___ PASSAGE TO READ
Faction represented in Dewan Negara
- 2009–2015: Independent

Personal details
- Born: 21 August 1958 (age 68) Bario, Crown Colony of Sarawak (now Sarawak, Malaysia)
- Citizenship: Malaysian
- Party: Independent
- Spouse: Pang Ngan Yue ​(m. 1988)​
- Children: 2
- Alma mater: Universiti Sains Malaysia Warwick University
- Occupation: Politician, technocrat
- Website: idrisjala.my

= Idris Jala =

Malaysian politician and technocrat

Idris Jala (born 21 August 1958) is a Malaysian politician and technocrat. He served as the Minister in the Prime Minister's Department and as the chief executive officer of the Performance Management and Delivery Unit (Pemandu) from 2009 until 2015, the unit tasked with spearheading Malaysia's transition towards high income status by 2020. He was also a Senator in the Dewan Negara from 2009 till 2015. At present, he is the president and CEO of PEMANDU Associates, a global consultancy firm focused on public sector transformation and business turnaround.

==Career==
Prior to his government stint, Idris used to work for Shell where he spent 23 years there. In 2005, the Malaysian government elected him as CEO of Malaysia Airlines due to massive losses of the company. In February 2006, he announced the airline's business turnaround plan from a 9-month loss of US$400 million in 2005 to achieving a record profit of US$260 million in 2007. He served until August 2009 after successfully turning around MAS and was awarded the CAPA Airline Turnaround of the Year (2006). He was also voted as a Governor on the Board of IATA (International Air Transport Association) in 2006.

===Cabinet minister===
In September 2009, Idris was sworn in as a Minister in the Prime Minister's Department. He was appointed minister without portfolio in the Prime Minister's Department and chief executive officer of the now-defunct Performance Management and Delivery Unit (Pemandu). As the CEO of Pemandu, the unit monitoring the implementation of the Key Performance Indicator (KPI) initiative, he assisted and reported to Koh Tsu Koon, the minister in the Prime Minister's Department who is responsible for national unity and performance management. Idris was the first Orang Ulu to be appointed as a federal cabinet minister.
______
___ SOURCE MATERIAL
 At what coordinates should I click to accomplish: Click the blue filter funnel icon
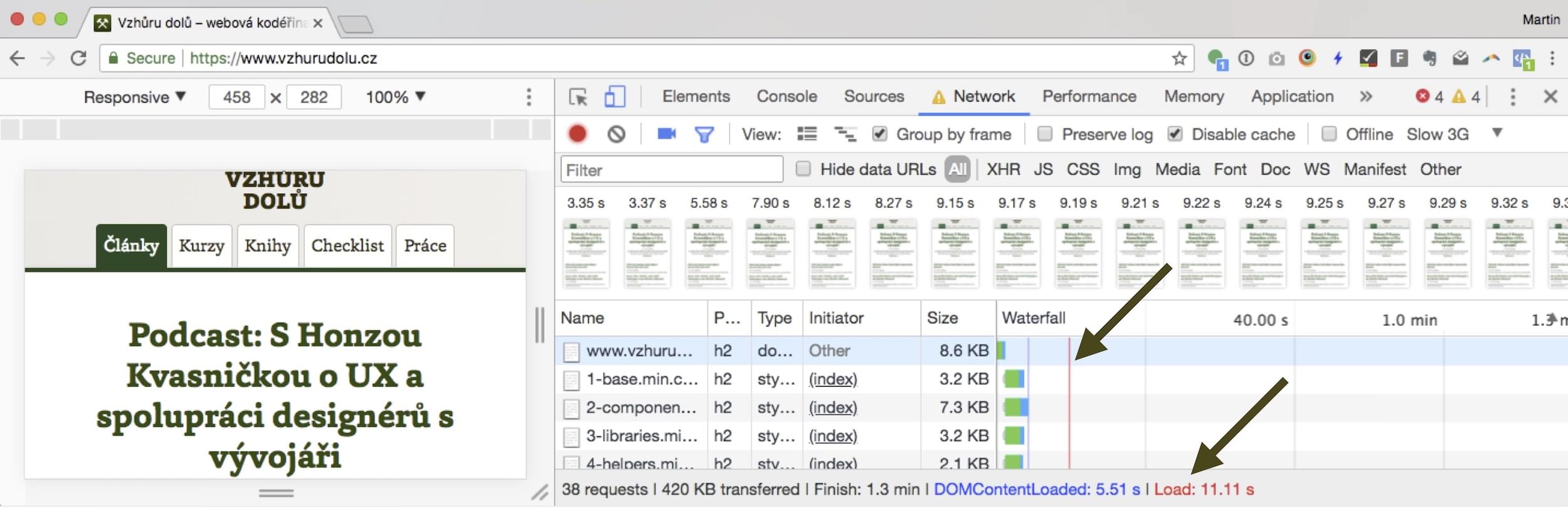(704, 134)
______
▸ **SHORT PROBLEM 1**
In the article on Idris Jala, how many years did he spend working for Shell?
▸ **SHORT PROBLEM 2**
Pick up the article on Idris Jala right after its last sentence and carry it on.

▸ **FINAL ANSWER 1**
23 years

▸ **FINAL ANSWER 2**
==Personal life==
Idris was born and raised in Bario located in the Kelabit Highlands region of Sarawak's northern Miri Division, but owns residences in the state capital of Kuching (where his immediate family resides), the second-largest city of Miri (since his extended family and relatives on both sides from the Kelabit Higlands reside for residential domicile purposes) as well as the national capital of Kuala Lumpur, for where he resides with his wife and children as a result of his corporate and political career. He is the third of four children born to Henry Jala Temalai (1931–2016) and Lapu Sakai @ Midang Aren (1936–2023), for he has an elder brother named Rubin (born 1954), followed by an elder sister, Datin Garnette Jala-Ridu (born 1956), the spouse of former Sarawak State Legislative Assembly speaker of Bidayuh descent, Dato Robert Jacob Ridu (born 1949), then followed by a younger sister, Elizabeth Jala-Bato (born 1964). His father, who was a former Kelabit Highland pemanca (tribal chief) cum retired schoolteacher since 1989, died on 22 March 2016, aged 85, whilst his mother, died in September 2023, aged 87.

Idris is a Kelabit from Sarawak and is a Christian belongs to the Sidang Injil Borneo denomination of Protestantism. He is married to Pang Ngan Yue and has two sons, Leon and Max. He is one of the few non-Malay non-Muslims to have been appointed to head a GLC. Since March 2024, Idris and his son, Leon holds a weekly podcast called The Game of Impossible.

==Honours==

===Honours of Malaysia===
- Malaysia
  - Commander of the Order of Meritorious Service (PJN) – Datuk (2007)
- Pahang
  - Knight Grand Companion of the Order of Sultan Ahmad Shah of Pahang (SSAP) – Dato' Sri (2007)
- Sarawak
  - Commander of the Order of the Star of Hornbill Sarawak (PGBK) – Datuk (2007)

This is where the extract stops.